Do you use the sealant/glue from the hardware store, Rob? I'm gonna get me a tube!

It's also worth noting that this stuff is cheaper and has a much better shelf life than super glue (checked your little vial, lately?  ), and it also stays in place much better than even the "thick" forms of superglue.

[Disclaimer: All of the kickback money that I get from the Silicone Syndicate for this recommendation will be used for my defense against the lawsuits brought by the Cyanocrylate Combine]


----------



## robelgado (Feb 6, 2009)

What about something like Gorrilla Glue? Very powerful and does not have to be heated for use?


----------



## Rick (Feb 7, 2009)

robelgado said:


> What about something like Gorrilla Glue? Very powerful and does not have to be heated for use?

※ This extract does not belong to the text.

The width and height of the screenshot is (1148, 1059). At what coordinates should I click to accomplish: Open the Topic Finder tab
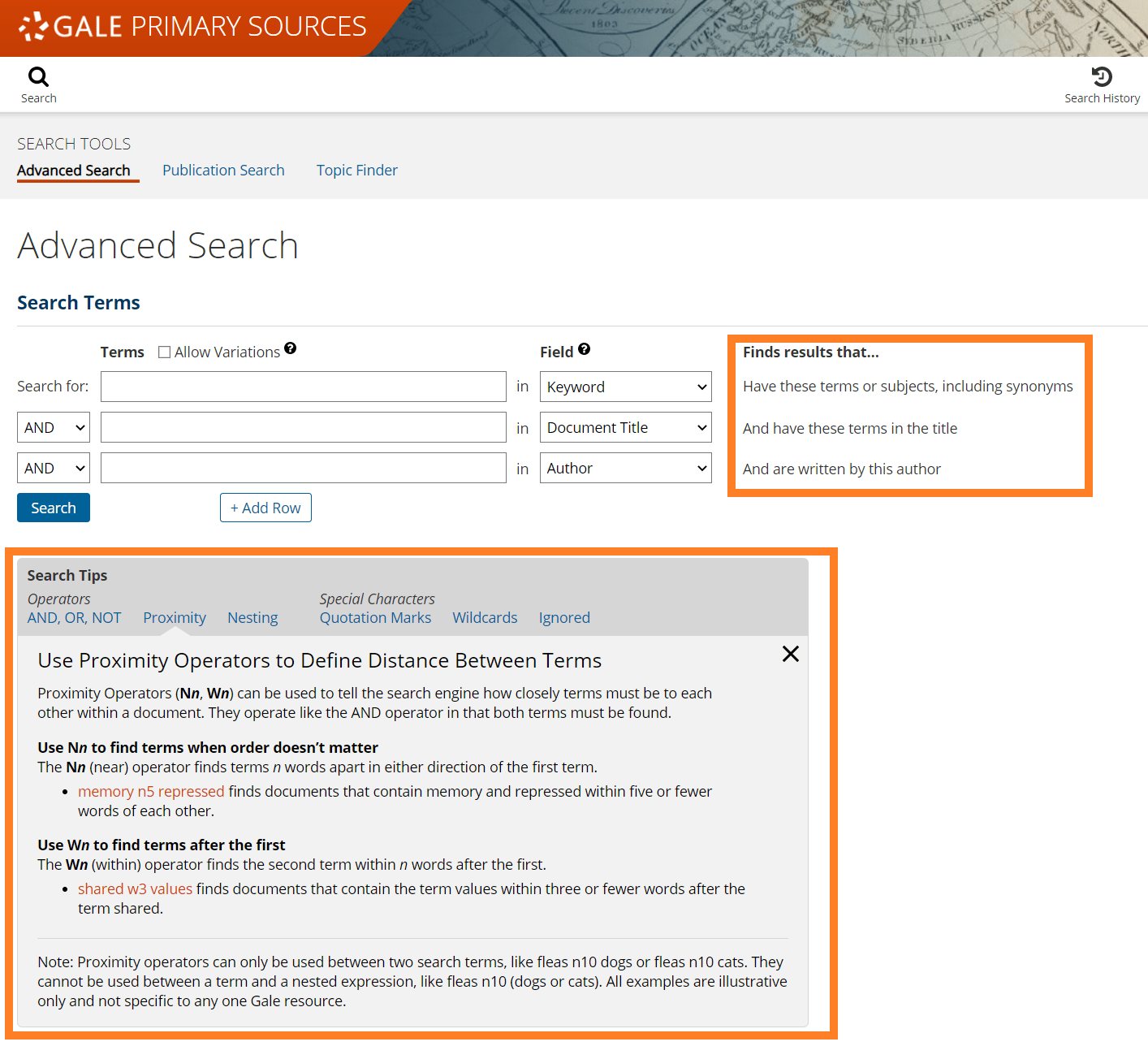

I wouldn't. Use the glue gun like I said. Yes, the ooth is thin walled but the key is to let it cool. You only need a TINY drop to hold an ooth since they weigh nothing. I use a low temp glue gun.


----------



## robelgado (Feb 7, 2009)

lol allright Rick.

If I cook my mantids I'm coming for you  

Lol they may arrive today? Hopefully.

If not it will be here monday.


----------



## yen_saw (Feb 7, 2009)

Whichever glue you are using, glue it on the edge of the oothecae.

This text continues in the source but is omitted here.